Surrender is not a term we think of favorably. We think of giving up, handing over, losing. Surrendering is an act of trust and faith – we have to trust that the one we are surrendering too will accept our offer and that they will treat us well or at least with dignity. It doesn’t always work out that way, but when we surrender to God, we are always the winner.
I am in the middle of a trilogy of books written by Nancy Leigh DeMoss. The first book was on Brokenness – until we are truly broken and we stop relying on ourselves, we don’t have room for God. We need to let go of pride, or myths about ourselves and of secrets so that God can fill us and use us for the life he has planned for us.
The second book and the one that has led me to write today is Surrender. I just finished the fifth chapter and Ms. Demoss’s insights hit home. I want to share some of them with you here. If you would like to get the book for yourself, there is a link below. There is a lot of great information here and if you are looking to grow closer to God and to fulfilling his plan for your life, this is a great place to start.
In this chapter, she talks about Abraham/Abram and how he continued to trust in God and follow his commands. He surrendered his will to God many times – he left his home, he gave the best land to his nephew, and ultimately he offered his only, long-awaited son as a sacrifice. This particular surrender of Abraham’s has always amazed me and I have prayed that God would never ask me to make such a sacrifice. I cannot even imagine starting the journey to the mountain top that Abraham made with Isaac – much less completing it.

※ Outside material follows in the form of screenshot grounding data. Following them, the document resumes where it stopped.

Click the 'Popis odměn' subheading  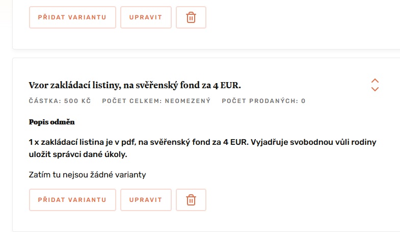click(52, 122)
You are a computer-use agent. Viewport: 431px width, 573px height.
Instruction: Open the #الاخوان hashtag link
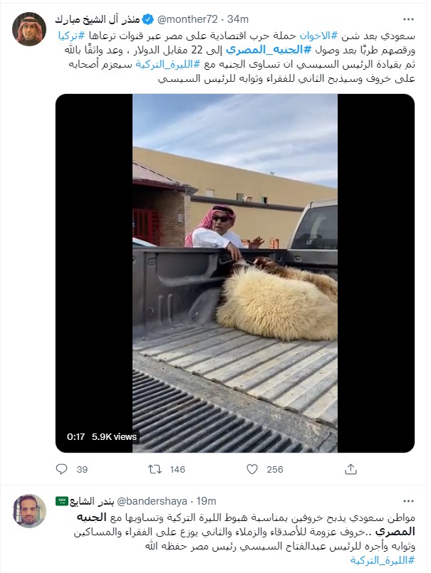[316, 36]
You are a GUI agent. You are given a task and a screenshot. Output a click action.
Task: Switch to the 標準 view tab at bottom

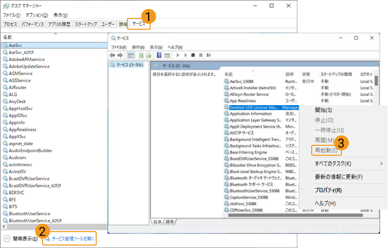[170, 222]
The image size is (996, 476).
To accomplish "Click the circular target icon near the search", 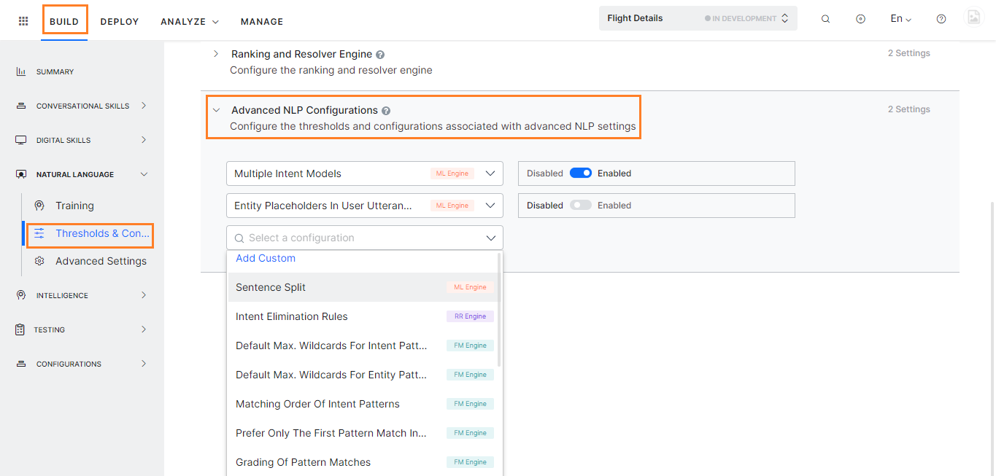I will pyautogui.click(x=860, y=18).
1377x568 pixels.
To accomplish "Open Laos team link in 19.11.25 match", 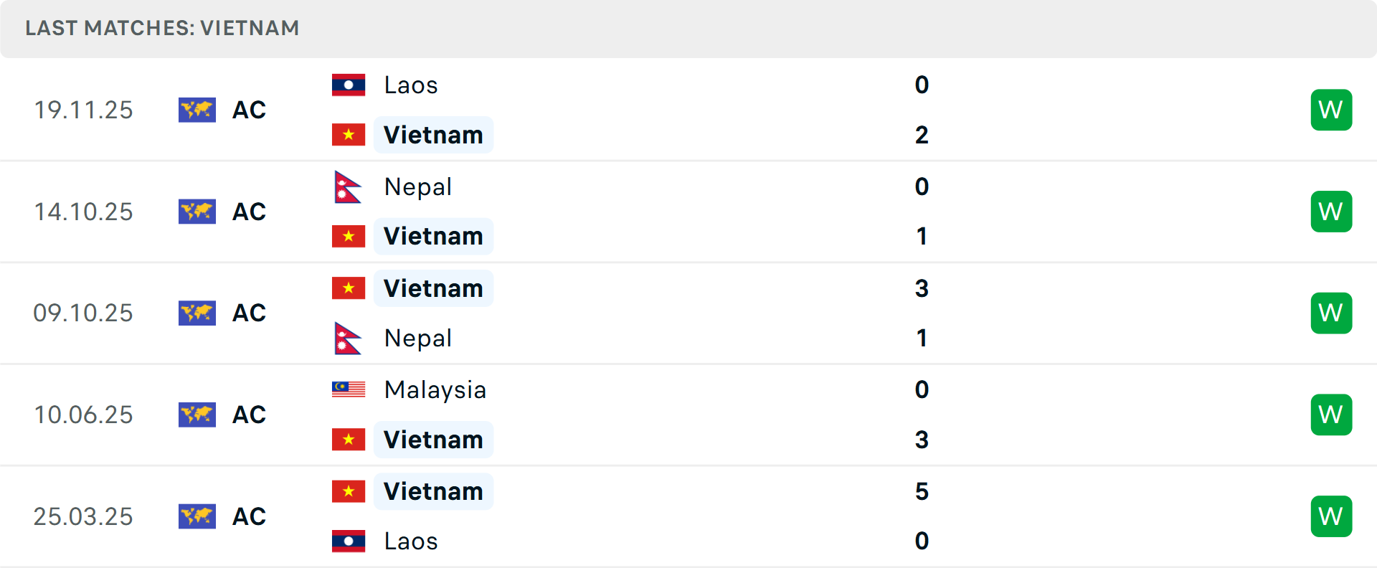I will point(411,85).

But God, knowing Abraham’s heart, stayed his hand and provided a sacrifice to go in Isaac’s stead. Much like he did for us when he became flesh and died on the cross. He wants our love. He wants a relationship with us and he wants us to surrender.
We are afraid of surrendering though. We are afraid of what we will be asked to do. We worry about whether God will really provide for us (and part of this comes from confusing our wants with needs). We are afraid that we won’t be able to have fun anymore. We are afraid for our safety if we step out as Christians. We are afraid of being asked to leave family, friends, comfort and of being asked to sacrifice personal relationships to follow God. Ms. DeMoss points out that the things we seek to hold on to can actually become tyrannical masters if we are not careful. Check these out below – all of this comes from her book.
- Provision: If we are unwilling to trust God in the matter of provision, we may be tyrannized by greed, stealing, cheating, lack of generosity, lying, worrying, coveting or centering our lives around money.
- Pleasure: If we are unwilling to trust God with our happiness and well-being, and we insist on the temporal pleasures, we may become dominated by overeating, getting drunk or using drugs, sexual promiscuity, adultery, pornography, obsession with television or films or novels, being irresponsible, or living beyond our means.
- Protection: If we do not entrust our safety to God, but demand human assurance of protection and security, we may be overwhelmed by fearfulness, worry, mistrust of people, obsession with weapons, unwillingness to be vulnerable, fear of intimacy, tendencies toward violence, hatred, prejudice, conspiracy theories, or paranoid-type thoughts.
- Personal Relationships: If we do not value Him as our primary relationship, we will live in fear of losing human relationships and will set ourselves up to be tyrannized by such things as possessiveness, giving or taking abuse, adultery, promiscuity, gossip, obsessive or controlling relationships, lust, dissatisfaction, unforgiveness, bitterness, manipulation, dishonesty or jealousy.
Wow, the downside of not surrendering to God is pretty intense! Surrender means eternal life, joy in all circumstances, fulfillment, a constant companion, and being part of the greatest story ever written. So, why do we persist in holding back? In holding on to our petty pleasures and things? We are afraid. We also live in a culture where control of one’s life is paramount.
I see some of these unhappy consequences in my own life. I see them in friends and family that I care about. It is not enough to surrender some, we must surrender all – this isn’t easy, but our God is patient and always waiting. I want to let go of the things I still hold on to. I want to help the people I love to do the same. And I want to help those I don’t know move into God’s plan for their lives. Where do I start? First with prayer. Second with reading – the bible, Third with community-in some ways I believe this may be the most important. God made us to bolster one another up. It is important and necessary for us to have other Christians for a face to face sounding board. People who know us, who see us and who will gently point out when we are holding on instead of letting go. If you don’t have a close group, make it your New Year’s Resolution to find or create one.